Data & IT Law Monthly: February 2015

The overview of interesting Data & IT Law articles and news in February 2015!

Facebook’s new terms of service under review in Belgium

Belgium’s Privacy Commission requested an analysis of Facebook’s new terms of service, with respect to data protection legislation. Two groups, based in University of Leuven and Free University of Brussels, analysed the updated terms of service and concluded that Facebook is acting unlawfully in Europe.

“Facebook “places too much burden on its users” by requiring them to change a wide array of settings to maximize privacy. The company was also cited for its handling of social ads and for providing people no control over the use of location data or of their appearance in ads.” (more info)

Data protection regulation and Asia: 2015 a turning point?

The authors address the question in their analysis of legislation changes in Asian countries. They say that “2014 was a very eventful year for data privacy regulation in Asia and there are reasons to believe that 2015 will represent a turning point for the region as established privacy regimes are toughened and new regimes enacted in recent years begin to mature.”

European-style privacy laws were enacted in Singapore and Malaysia, China’s consumer protection law includes data privacy principles now and financial penalties were increased in South Korea. The article also gives more detailed information about more countries, such as Hong Kong, Japan, etc.

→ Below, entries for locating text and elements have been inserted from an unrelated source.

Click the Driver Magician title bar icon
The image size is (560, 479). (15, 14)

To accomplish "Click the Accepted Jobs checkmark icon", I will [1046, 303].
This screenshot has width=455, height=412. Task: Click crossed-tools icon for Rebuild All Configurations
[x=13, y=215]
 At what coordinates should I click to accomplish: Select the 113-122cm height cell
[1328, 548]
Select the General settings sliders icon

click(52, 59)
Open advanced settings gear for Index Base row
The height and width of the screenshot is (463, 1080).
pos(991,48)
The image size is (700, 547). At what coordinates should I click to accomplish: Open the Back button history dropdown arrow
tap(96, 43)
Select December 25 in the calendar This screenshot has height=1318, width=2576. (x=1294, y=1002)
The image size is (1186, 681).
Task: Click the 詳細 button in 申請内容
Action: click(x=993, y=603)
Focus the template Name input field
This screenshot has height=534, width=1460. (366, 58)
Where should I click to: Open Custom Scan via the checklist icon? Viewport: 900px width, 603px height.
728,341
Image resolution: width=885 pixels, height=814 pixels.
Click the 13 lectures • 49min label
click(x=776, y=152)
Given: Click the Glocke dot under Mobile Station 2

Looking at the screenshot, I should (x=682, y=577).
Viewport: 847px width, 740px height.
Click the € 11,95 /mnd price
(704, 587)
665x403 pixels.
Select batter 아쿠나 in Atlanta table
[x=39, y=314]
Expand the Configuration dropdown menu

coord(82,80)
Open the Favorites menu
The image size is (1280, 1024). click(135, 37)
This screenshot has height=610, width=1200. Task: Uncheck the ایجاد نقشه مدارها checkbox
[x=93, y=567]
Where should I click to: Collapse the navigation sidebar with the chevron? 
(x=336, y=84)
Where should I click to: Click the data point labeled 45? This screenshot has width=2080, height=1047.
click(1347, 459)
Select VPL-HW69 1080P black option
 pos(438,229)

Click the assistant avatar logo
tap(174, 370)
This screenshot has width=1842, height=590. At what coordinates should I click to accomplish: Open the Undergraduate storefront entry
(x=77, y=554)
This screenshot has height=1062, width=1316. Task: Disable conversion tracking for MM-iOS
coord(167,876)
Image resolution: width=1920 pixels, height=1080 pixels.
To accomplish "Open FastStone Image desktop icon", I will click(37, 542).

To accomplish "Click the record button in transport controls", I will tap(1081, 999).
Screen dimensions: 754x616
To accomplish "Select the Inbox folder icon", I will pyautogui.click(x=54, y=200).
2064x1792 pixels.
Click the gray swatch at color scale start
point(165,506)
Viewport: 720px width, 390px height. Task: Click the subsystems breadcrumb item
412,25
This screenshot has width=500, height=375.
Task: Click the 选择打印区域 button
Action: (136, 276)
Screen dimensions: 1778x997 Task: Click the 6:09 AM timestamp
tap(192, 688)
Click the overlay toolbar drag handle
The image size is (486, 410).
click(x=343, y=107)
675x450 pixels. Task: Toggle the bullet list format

Cloud computing – is encryption enough?

The article deals with the use of encryption as the method for data protection in the cloud, in particular for health data. It is an important topic, since it is one of the most widely used methods.

The article quotes Prof Steven M. Bellovin, who argues that the decryption key is always present somewhere in RAM. “As a result, the robustness of the database encryption scheme becomes nearly irrelevant and would likely not have posed a substantial barrier to someone with the know-how to circumvent authentication protocols in the first place.”

Finally, the article describes reasonable steps that can be taken to deter all but the most sophisticated hackers (eg.: multifactor authentication).

Data protection regulation and Africa: news in the regulation

The article gives an overview of data protection legislation in African countries. The authors describe an increasing trend in the adoption of this type of legislation.

“Currently, 14 African countries have privacy framework laws and some sort of data protection authorities in place. Once the African Union Convention on Cyber Security and Personal data Protection (Convention) is ratified across the continent, many other nations will likely enact personal data protection laws.”

Countries, which have data protection bills in place, are: Kenya, Madagascar, Mali, Niger, Nigeria, Tanzania, and Uganda. Many analysts assume that the Convention would result in the European style of data protection regime in the whole Africa.

LegalTech 2015: new legal analytics projects

The author describes her experience from the LegalTech 2015 conference. For some reason, she met a lot of founders of new law technology firms, who dealt with documents.

First, she learned about Opus2 Magnum, which “offers “evidence analysis and case collaboration” software.”

Secondly, she talked to the co-founder of Factbox. It “allows litigation teams to gather the relevant facts of a case into a dynamic document and then provides links to the original source of the fact or quote.”

Finally, she met the founder of Allegory. It is an “intuitive software designed to connect all of the relevant information that a litigation team needs to prepare a case for trial.”